The Somervell County Water District Board on Monday accepted the low bid of more than $8.6 million to construct a new water treatment plant.

Of the six bids received for the project, BAR Constructors Inc. of Lancaster was both the low bidder and the recommended contractor because of its experience building such plants.

“BAR Constructors is big in the treatment business,” Kevin Taylor, the water district’s general manager, told board members

He added that the company also has worked with Freese and Nichols, the civil engineering firm that has been working with the district on the Wheeler Branch Off-Channel Reservoir and water supply project.

“They recommended BAR as a competent contractor,” Taylor added. 

The district had a budget of $10 million for construction.

Coming in under budget will allow the district to “go farther out” with its water supply service, Taylor said – perhaps toward Chalk Mountain or farther south on State Highway 144.

A contract to build the plant will be subject to approval from the Texas Water Development Board.

    Board member James Teague inquired about the likelihood that county residents would get jobs from the construction project.

    “I think there’s a good likelihood,” Taylor said. Rock work and surveying are some of the jobs the project could generate. “We ask contractors to try to hire as many” locals as possible, he added.

    Teague suggested a meeting with the contractor to discuss hiring local people as much as possible.

“We can’t dictate as a matter of law who they hire, but we can make recommendations,” said Hugh Smith, the board’s chairman and a retired attorney.

    Under the district’s development plan, water from the reservoir will be treated at the water treatment plant below and dam and distributed to the county by a system of pump stations, ground and elevated storage tanks and pipelines.

In other action, the board heard from Rod Hale, who proposed that the district incorporate a lake aquarium in its plans.

He brought a drawing of his concept to the board that depicts an aquarium 10 feet below the surface level, with a semi-circular room with windows that allow visitors to see what’s going on in the lake.
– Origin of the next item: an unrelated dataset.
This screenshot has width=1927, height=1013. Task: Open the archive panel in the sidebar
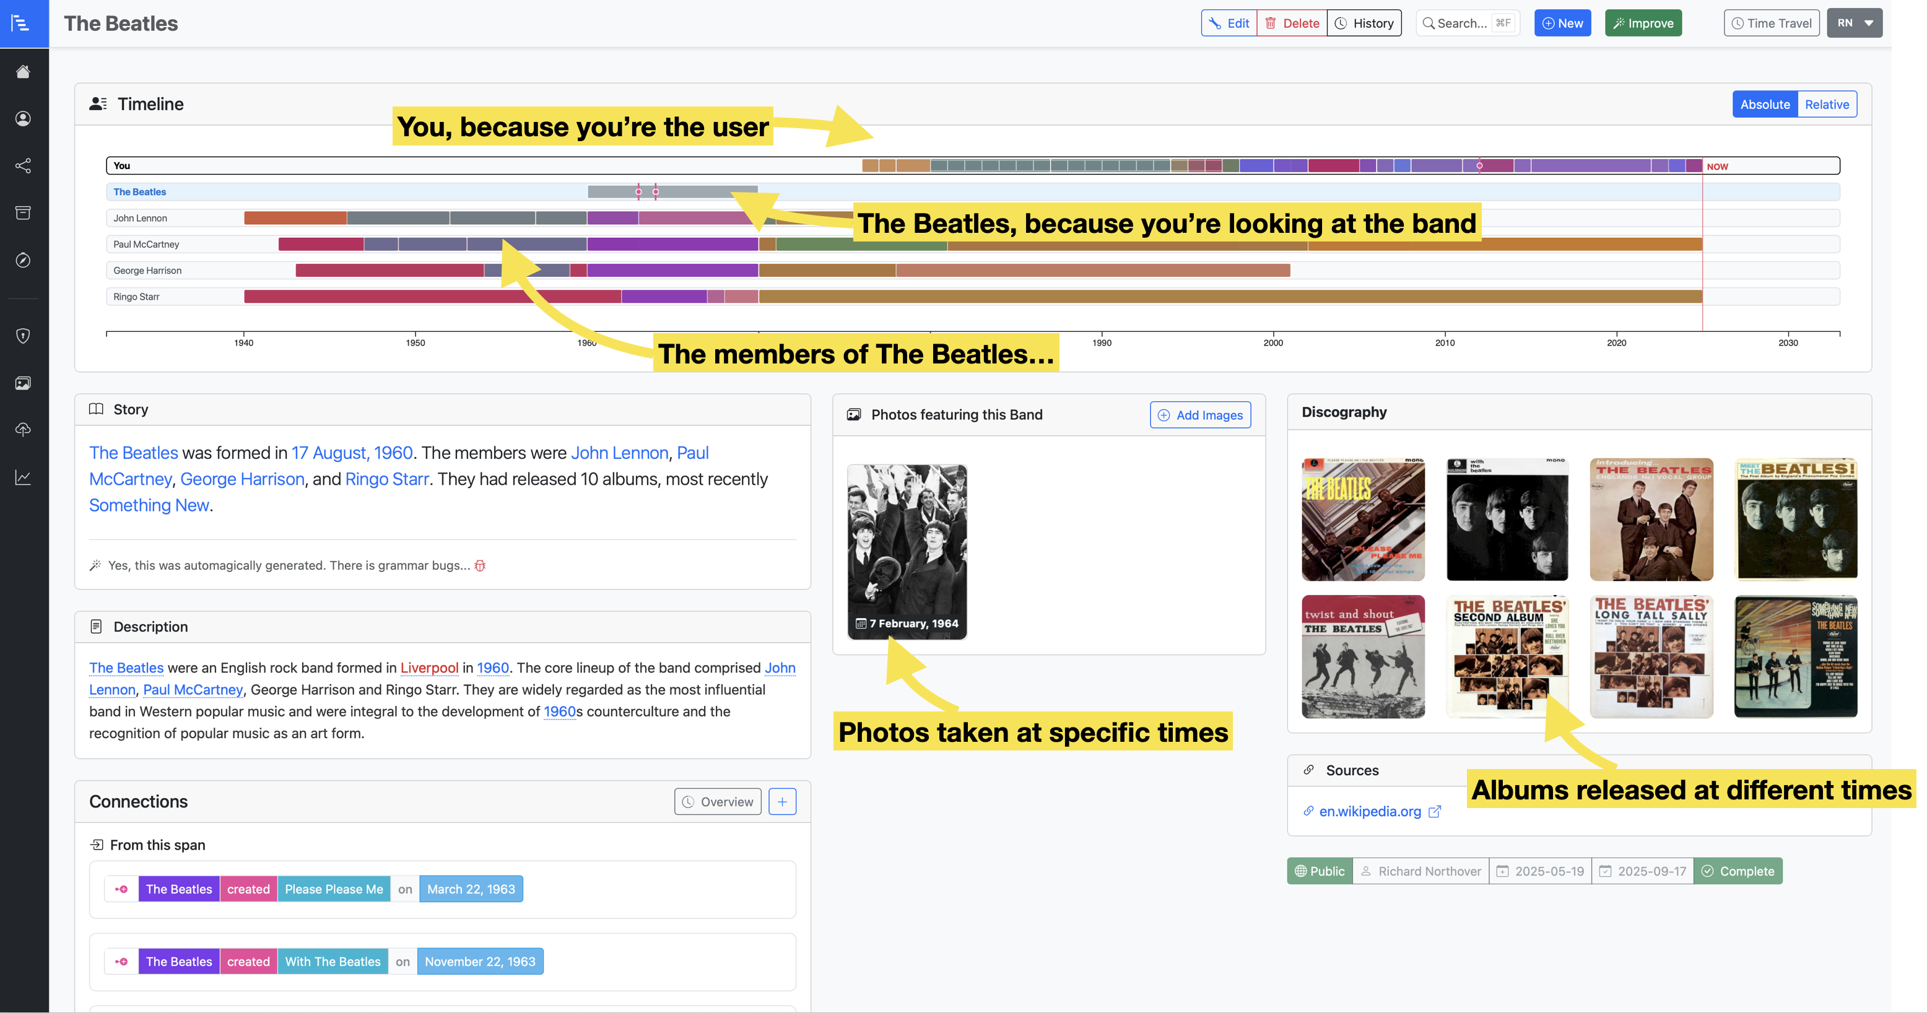(x=23, y=212)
It would be covered by earth.

“This would be the first ‘lake-quarium,” Hale said. “The lake would be the aquarium.’

“What is your estimated cost?” Smith asked.

Hale said he didn’t know. It would depend on the design, he said, and suggested there might be grants that could help cover the cost.

“There may be a time when we might consider doing that,” Taylor said of building an aquarium. But right now the district has other priorities and about $30 million in construction projects to oversee, he added.

Smith said he thought an above-ground aquarium would make more sense and cost a lot less.